──────── RECORDS FOR THIS TASK ────────

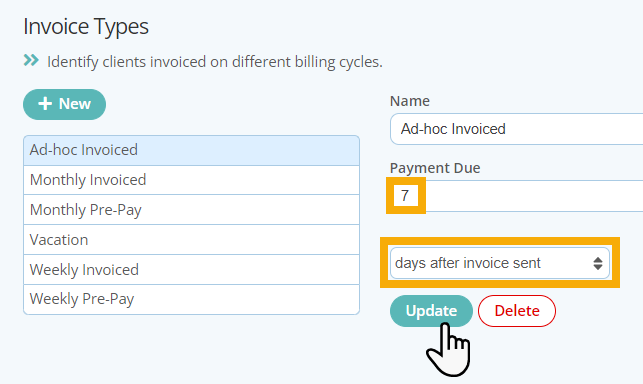Click the Name field label
This screenshot has width=643, height=384.
[410, 101]
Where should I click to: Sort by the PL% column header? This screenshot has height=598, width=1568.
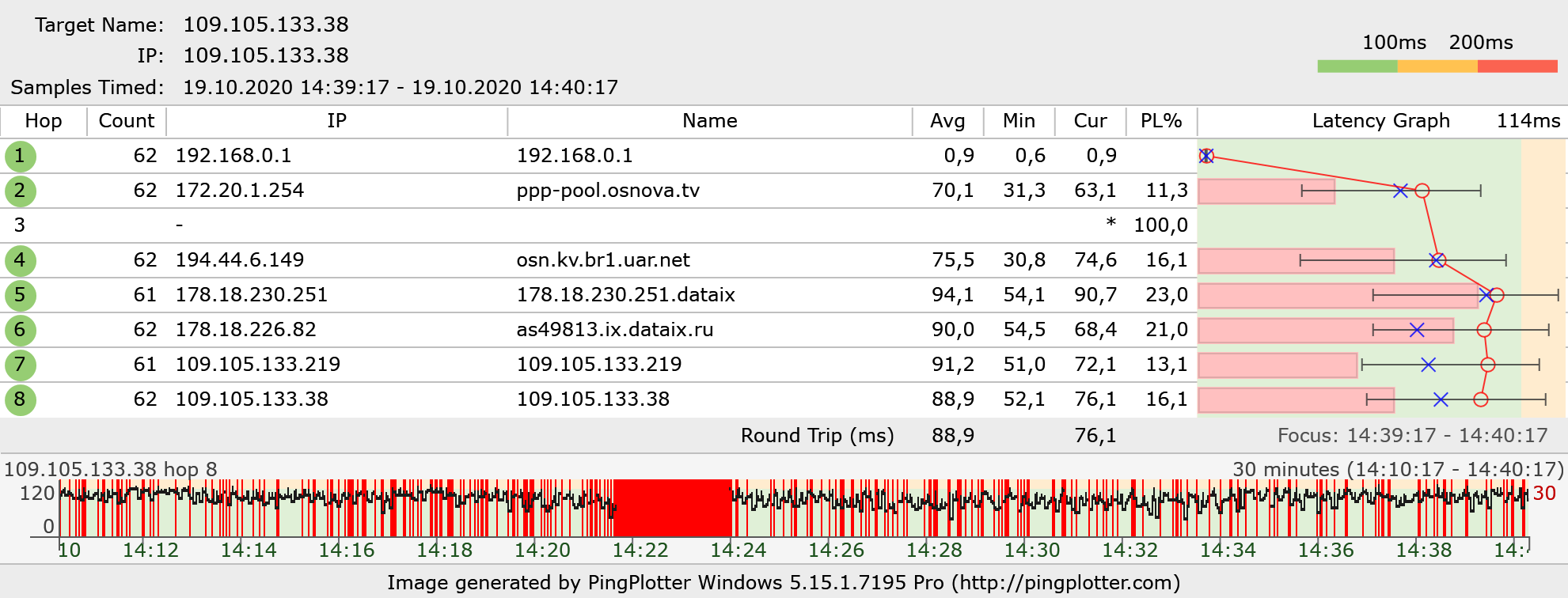point(1160,121)
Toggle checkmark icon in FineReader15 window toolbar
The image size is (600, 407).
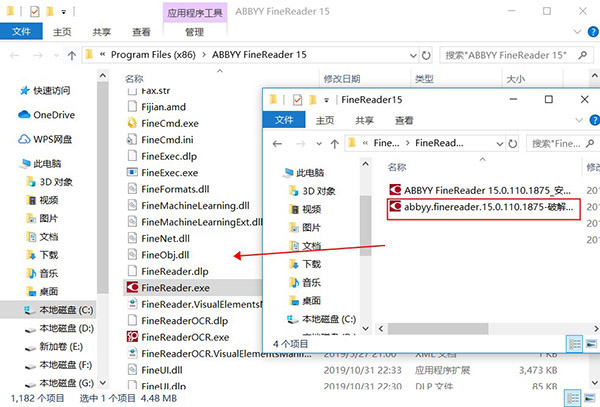297,100
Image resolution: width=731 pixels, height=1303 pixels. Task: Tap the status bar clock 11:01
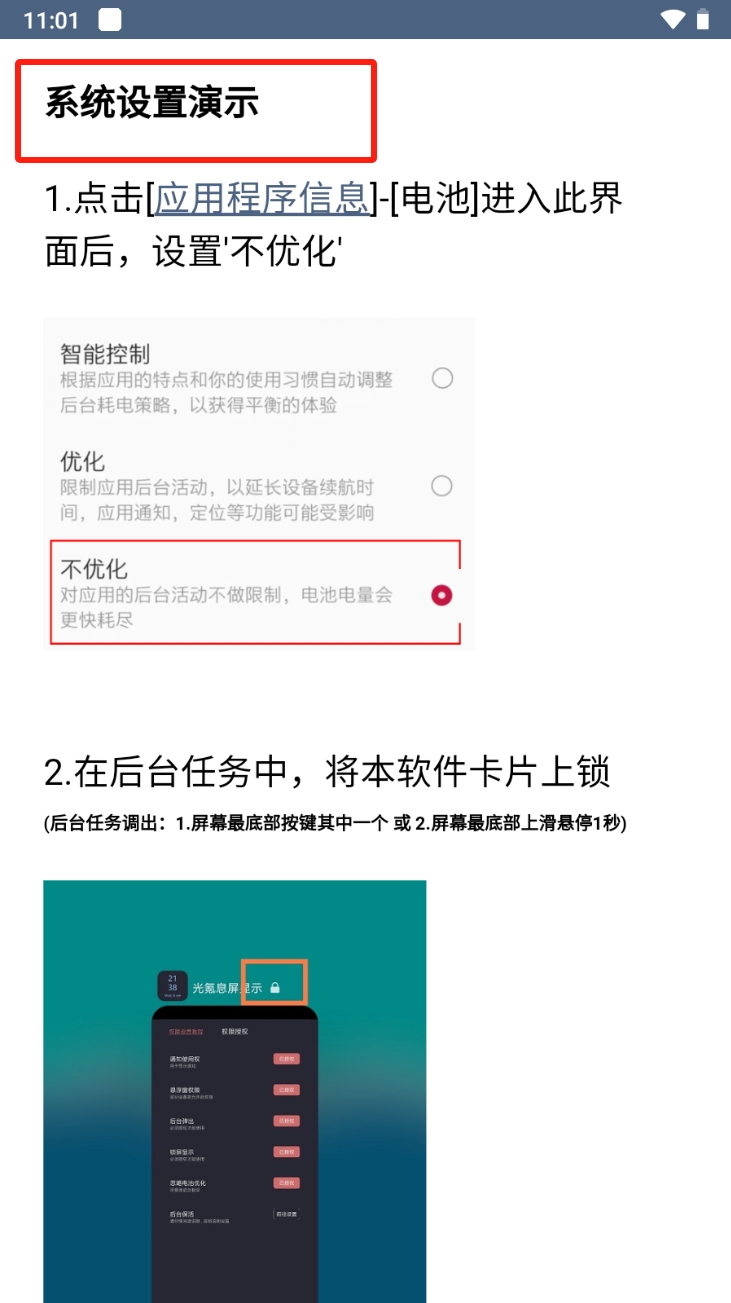click(x=50, y=20)
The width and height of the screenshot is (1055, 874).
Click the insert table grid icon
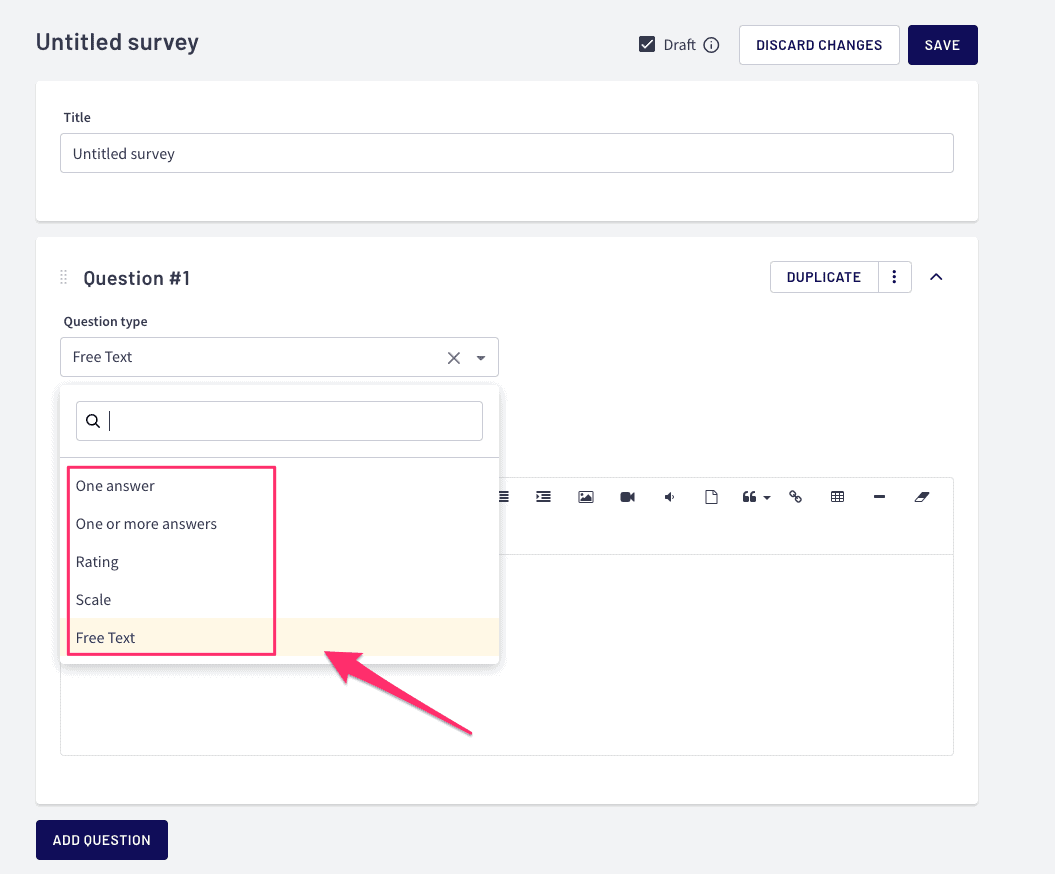[838, 497]
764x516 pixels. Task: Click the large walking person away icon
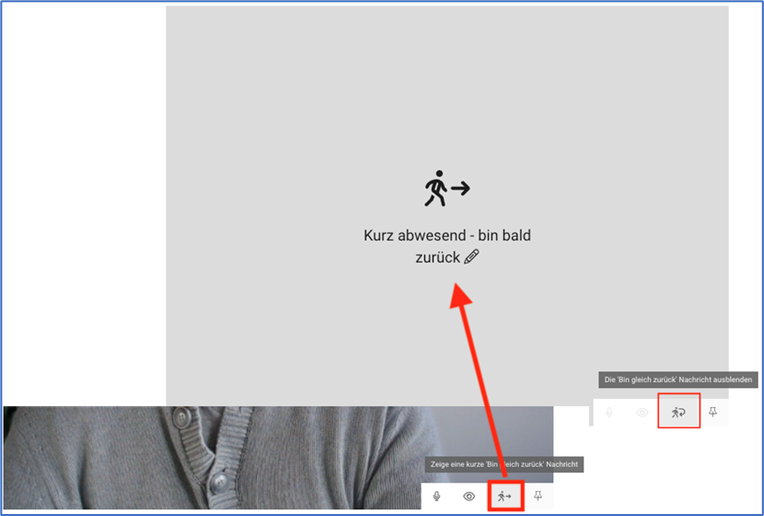tap(436, 188)
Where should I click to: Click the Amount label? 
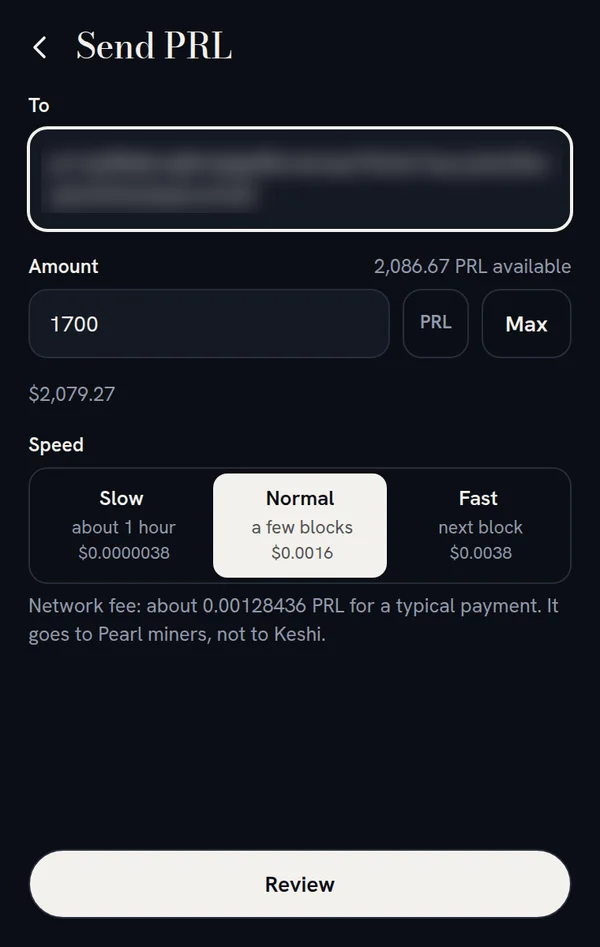tap(63, 266)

────────

EXERCISE INSTRUCTIONS: Drop the pictures, then write out only the lines running from the one containing "764x516 pixels. Task: Click" through the last line above, both included, exactly.

TASK OUTPUT:
764x516 pixels. Task: Click the large walking person away icon
tap(436, 188)
Where should I click to: Click the Amount label? 
tap(63, 266)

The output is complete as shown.